Amplification du déficit budgétaire
Les présents défis économiques surviennent à un moment où la capacité des pays à soutenir la croissance et à protéger les ménages pauvres est fortement limitée. La marge de manœuvre budgétaire est presque épuisée dans certains pays d’Afrique subsaharienne, principalement en raison du niveau élevé de la dette, de la hausse des coûts d’emprunt et de l’épuisement de l’épargne publique. Le déficit budgétaire de la région s’est creusé pendant la pandémie pour atteindre 5,6 % du PIB en 2020 (contre 3,0 % du PIB en 2019). En 2022, le déficit s’élève à 4,8 % du PIB en raison des efforts de consolidation.
La question de la dette…nécessité de politiques économiques cohérentes
La dette devrait rester élevée à 59,5 % du PIB en 2022 en Afrique subsaharienne. Huit des 38 pays éligibles à l’IDA dans la région sont en situation de surendettement, et 14 risquent fortement de les rejoindre. Les gouvernements africains ont consacré 16,5 % de leurs recettes au service de la dette extérieure en 2021, contre moins de 5 % en 2010.
Pour préserver les acquis du développement dans la région, les pays doivent en priorité protéger les ménages les plus pauvres tout en maintenant la stabilité macroéconomique. Pour cela, il faut mettre en œuvre des politiques monétaires, budgétaires et d’endettement cohérentes afin de faire baisser l’inflation et de dégager une marge de manœuvre budgétaire. Si les pressions inflationnistes ne sont pas maîtrisées, cela pourrait entraîner des troubles sociaux, intensifier les conflits et, en fin de compte, provoquer une instabilité politique.

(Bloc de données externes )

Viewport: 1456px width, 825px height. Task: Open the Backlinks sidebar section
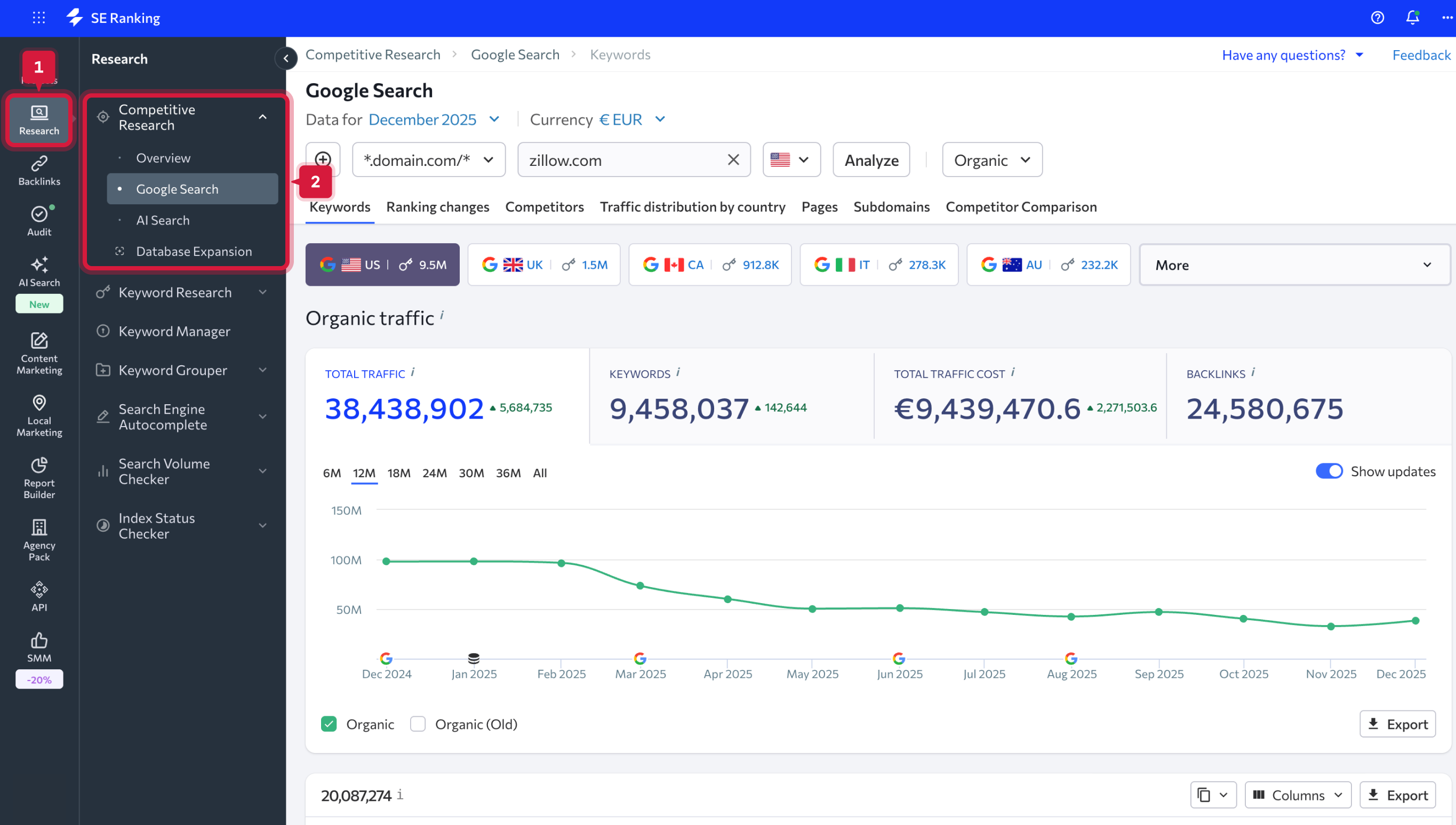(x=39, y=170)
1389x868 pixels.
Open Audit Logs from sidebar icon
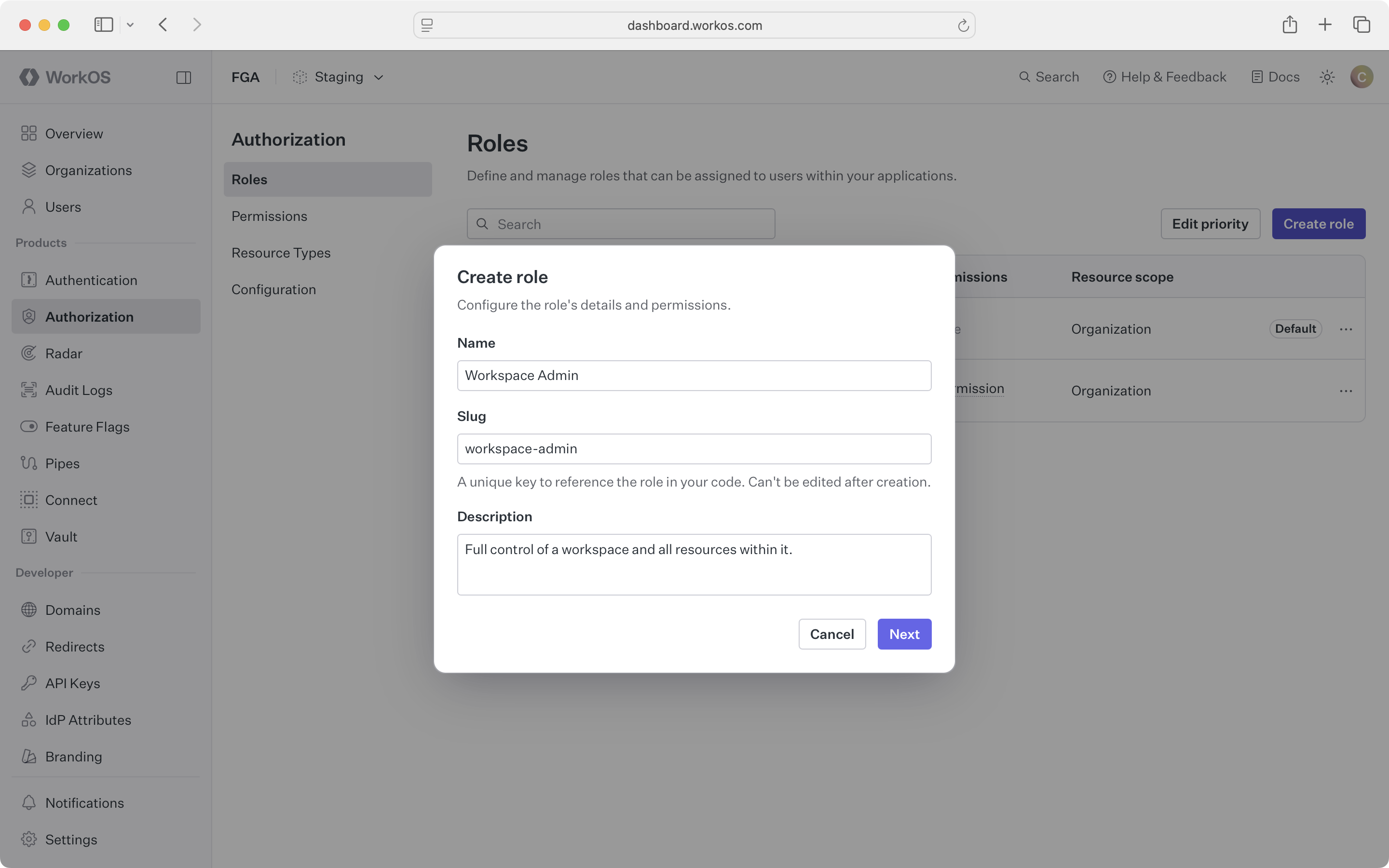tap(29, 390)
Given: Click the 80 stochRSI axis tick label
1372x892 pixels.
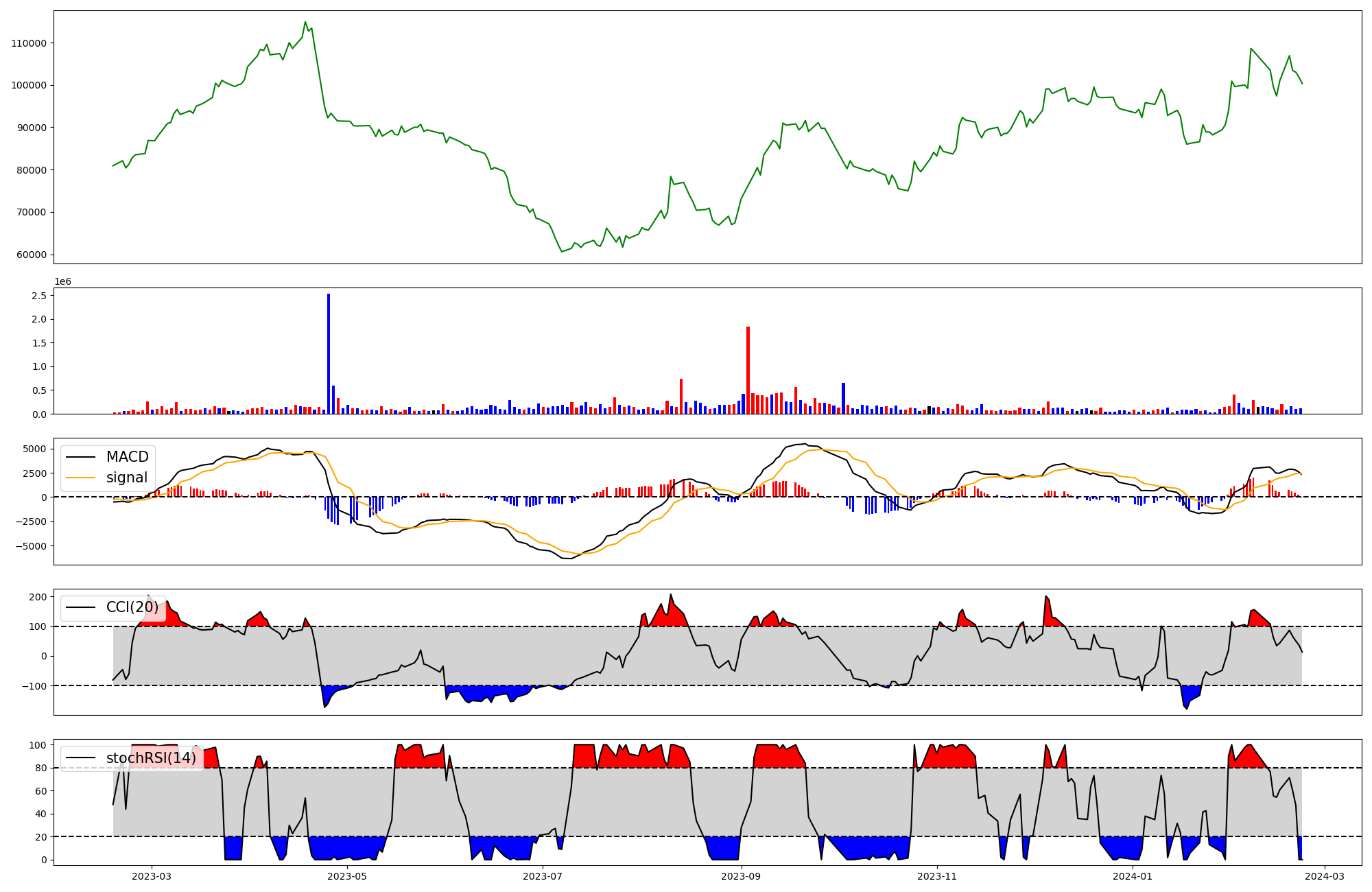Looking at the screenshot, I should (x=41, y=768).
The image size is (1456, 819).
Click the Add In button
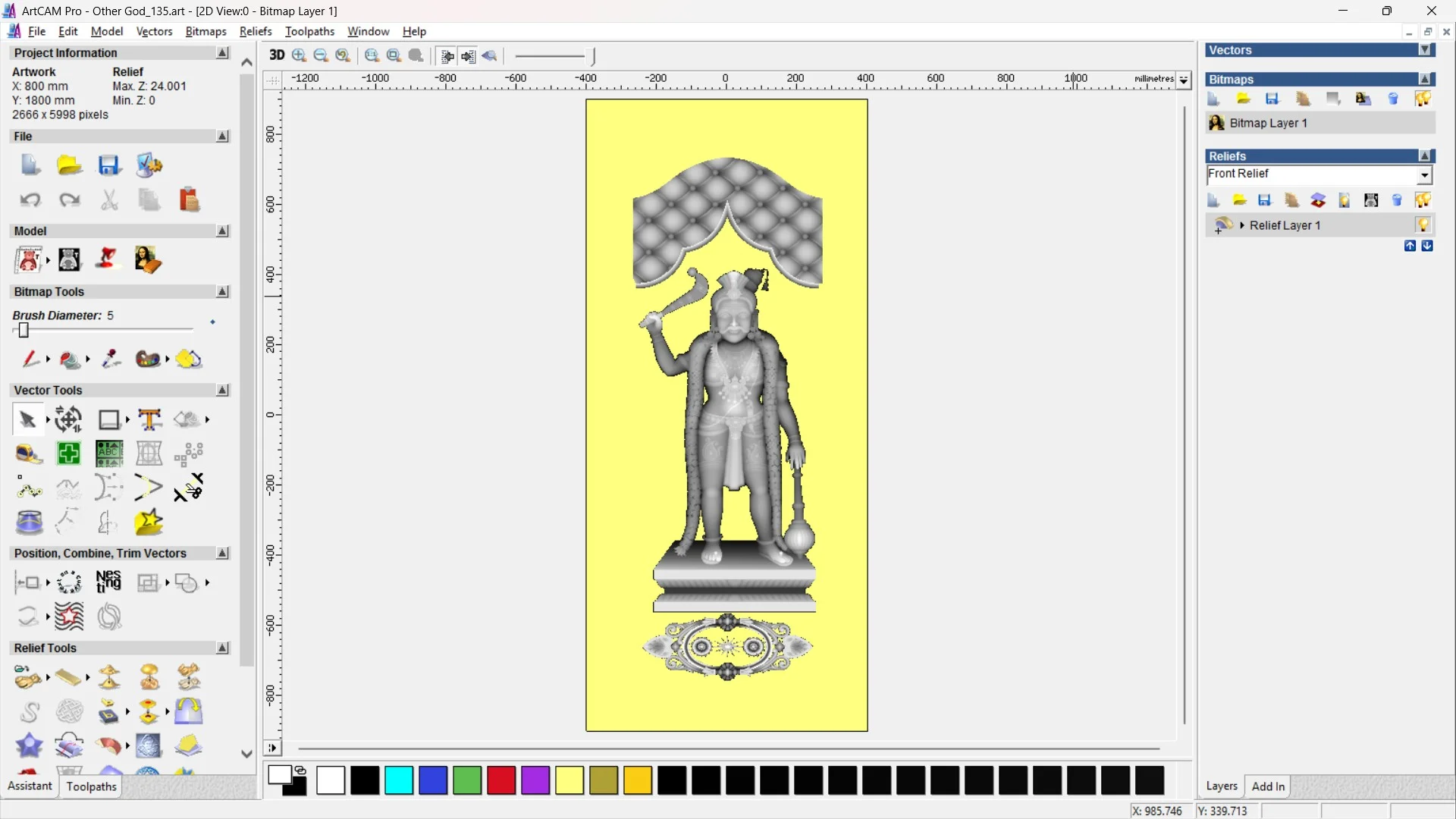coord(1268,786)
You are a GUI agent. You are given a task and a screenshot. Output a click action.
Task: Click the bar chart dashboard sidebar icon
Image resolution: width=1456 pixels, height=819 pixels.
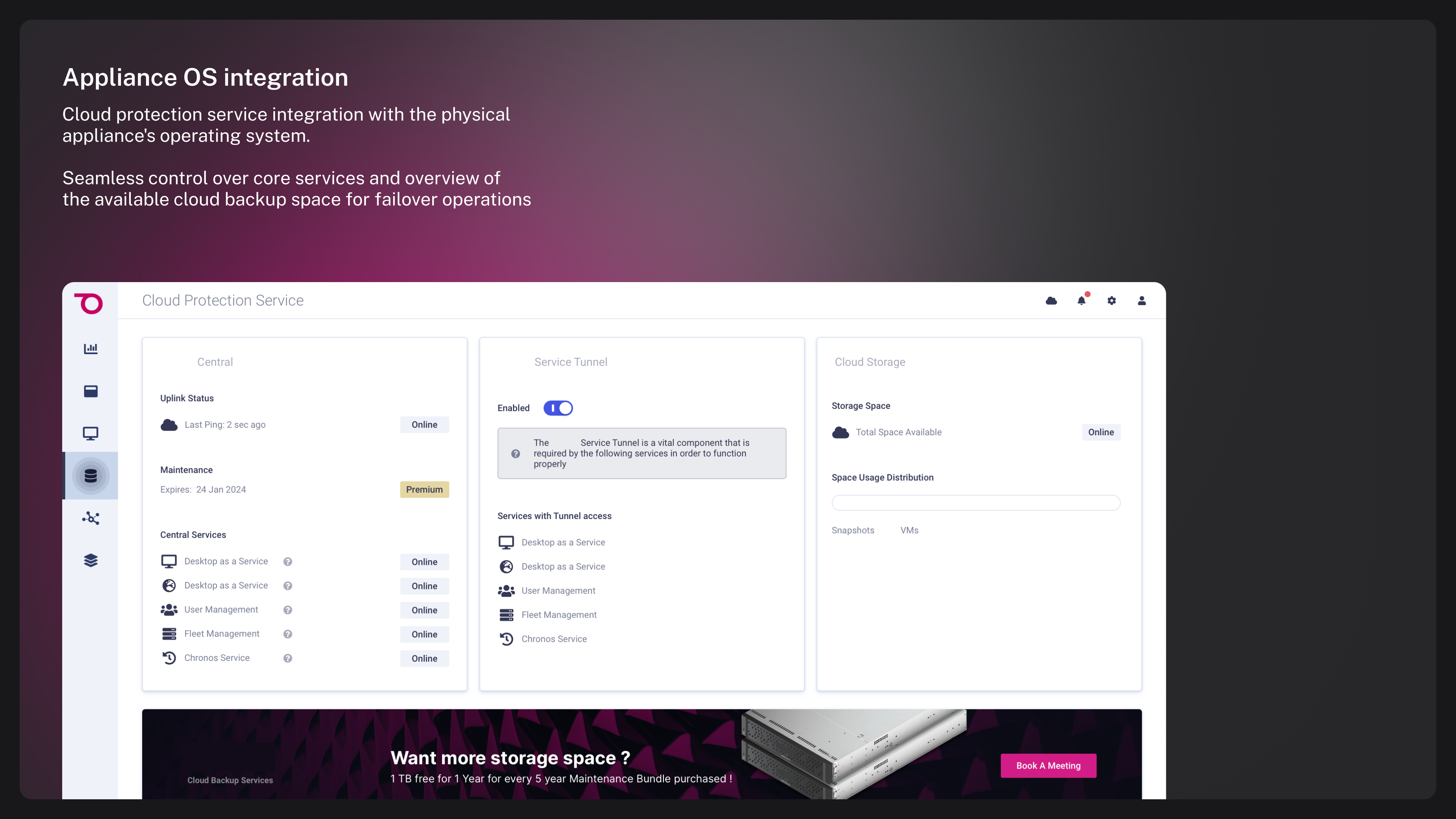pos(91,349)
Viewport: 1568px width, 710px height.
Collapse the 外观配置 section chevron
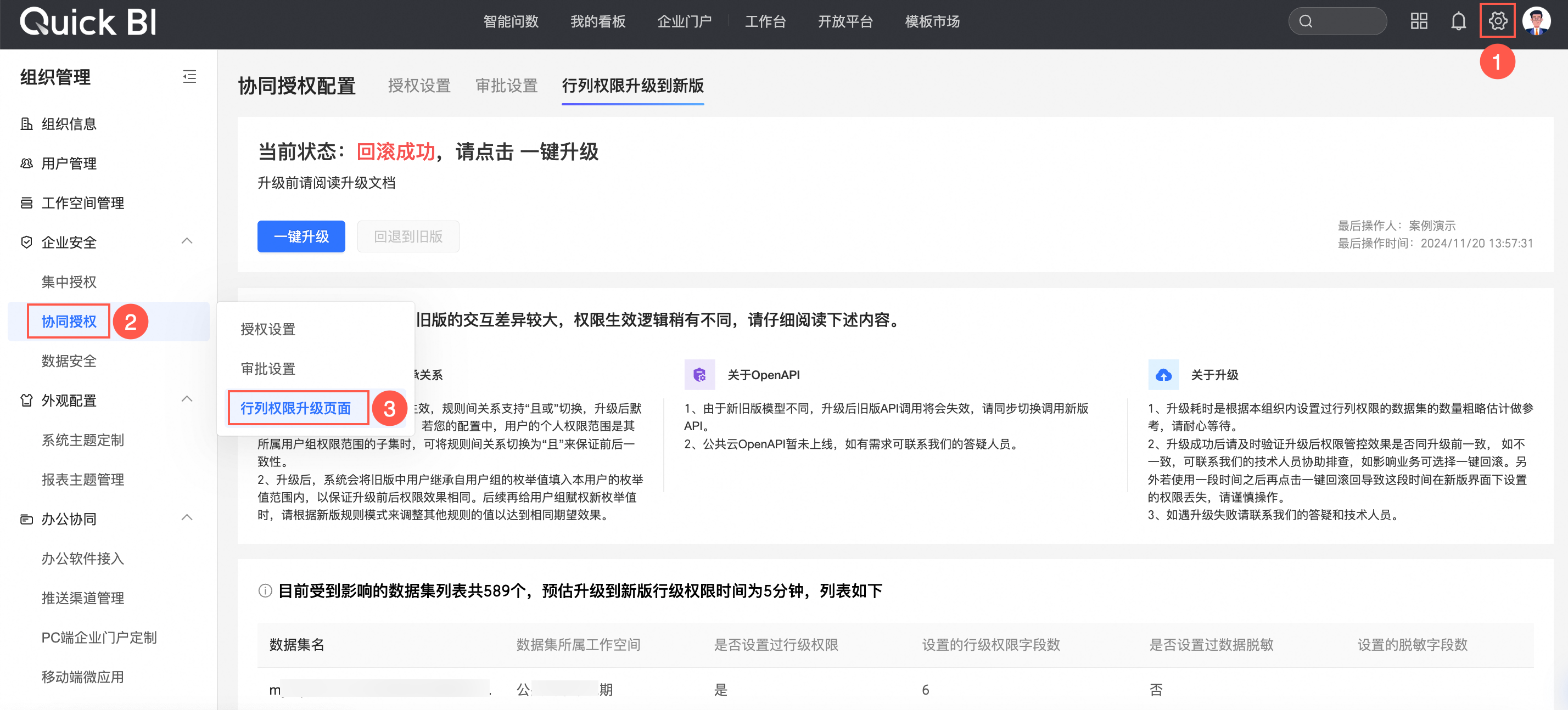tap(187, 399)
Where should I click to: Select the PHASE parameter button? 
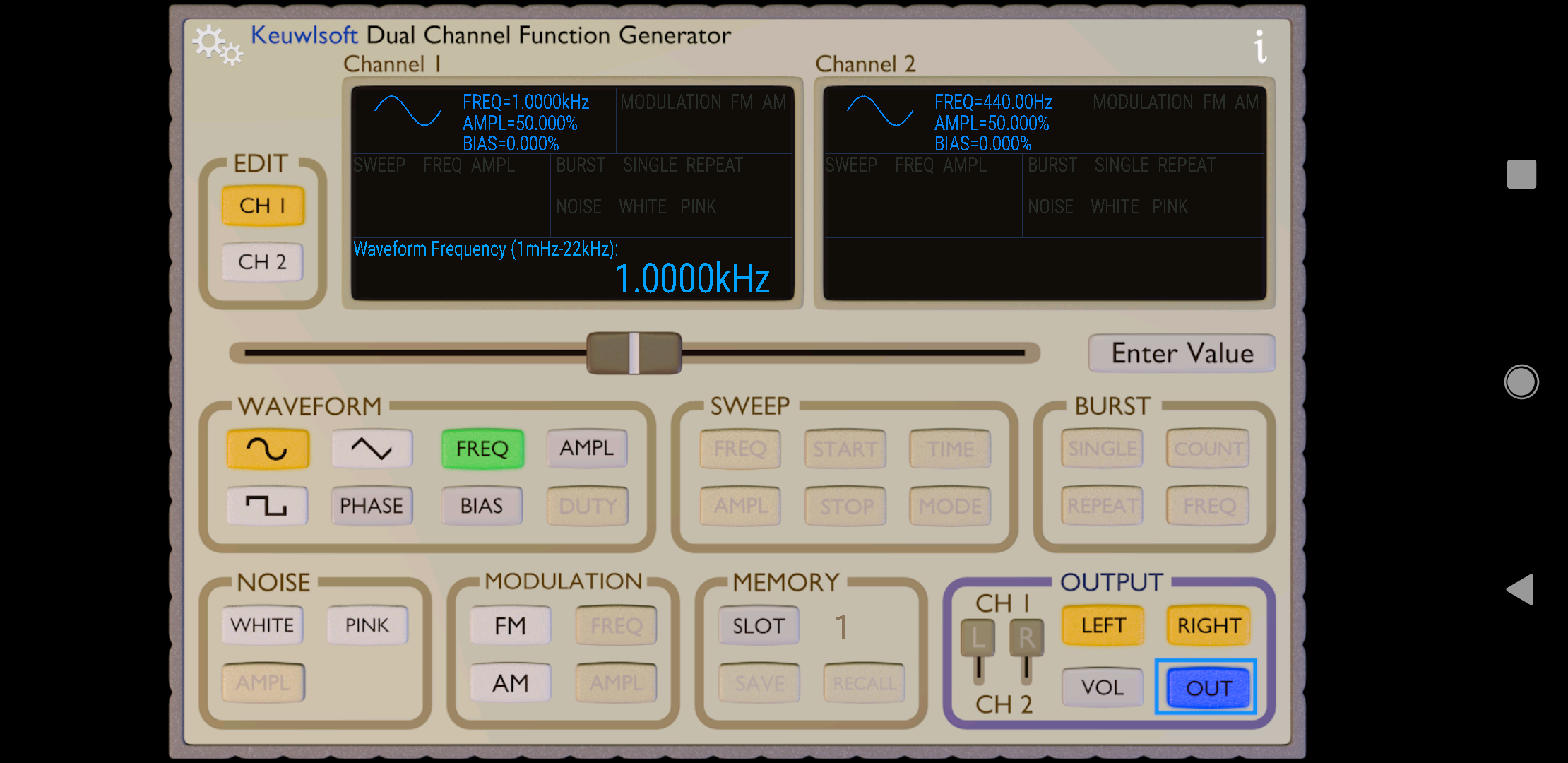372,506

La hausse des prix des denrées alimentaires entraîne des difficultés aux conséquences graves dans l’une des régions du monde où l’insécurité alimentaire est la plus forte. La faim a fortement augmenté en Afrique subsaharienne ces dernières années, en raison des pertes de revenus et des perturbations de la chaîne d’approvisionnement causées par la pandémie, des conflits régionaux et mondiaux, des conditions climatiques extrêmes et de l’invasion de criquets. Plus d’une personne sur cinq en Afrique est confrontée à la faim – une proportion bien plus grande que dans les autres régions du monde. L’insécurité alimentaire aiguë (phase 3 de la CIP ou plus) est également en hausse : on comptait 140 millions de personnes en situation d’insécurité alimentaire aiguë en 2022, contre 120 millions en 2021. Au moins 55 millions de personnes dans la Corne de l’Afrique sont en situation d’insécurité alimentaire grave, l’Éthiopie, le Kenya et la Somalie connaissant la pire sécheresse depuis 40 ans.
– Si les décideurs africains ne prennent pas de mesures urgentes, la sécurité alimentaire continuera de se dégrader, avec des conséquences dévastatrices pour les populations les plus pauvres et les plus vulnérables d’Afrique. En période de crise et de ressources limitées, il est impératif que les gouvernements trouvent des moyens de soutenir les ménages les plus pauvres tout en réorientant leurs dépenses agricoles et alimentaires vers les biens publics qui produisent les meilleurs résultats en matière de développement.